Exercise details — Without changing anything, transcribe all of the entries.

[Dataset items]
________
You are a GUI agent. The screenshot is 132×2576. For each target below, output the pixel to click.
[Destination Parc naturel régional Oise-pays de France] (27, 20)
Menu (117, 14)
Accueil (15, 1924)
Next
________
Reply to the exercise —
You are a GUI agent. The screenshot is 132×2576. For each target below, output the pixel to click.
[Destination Parc naturel régional Oise-pays de France] (27, 20)
Menu (117, 14)
Accueil (15, 1924)
Next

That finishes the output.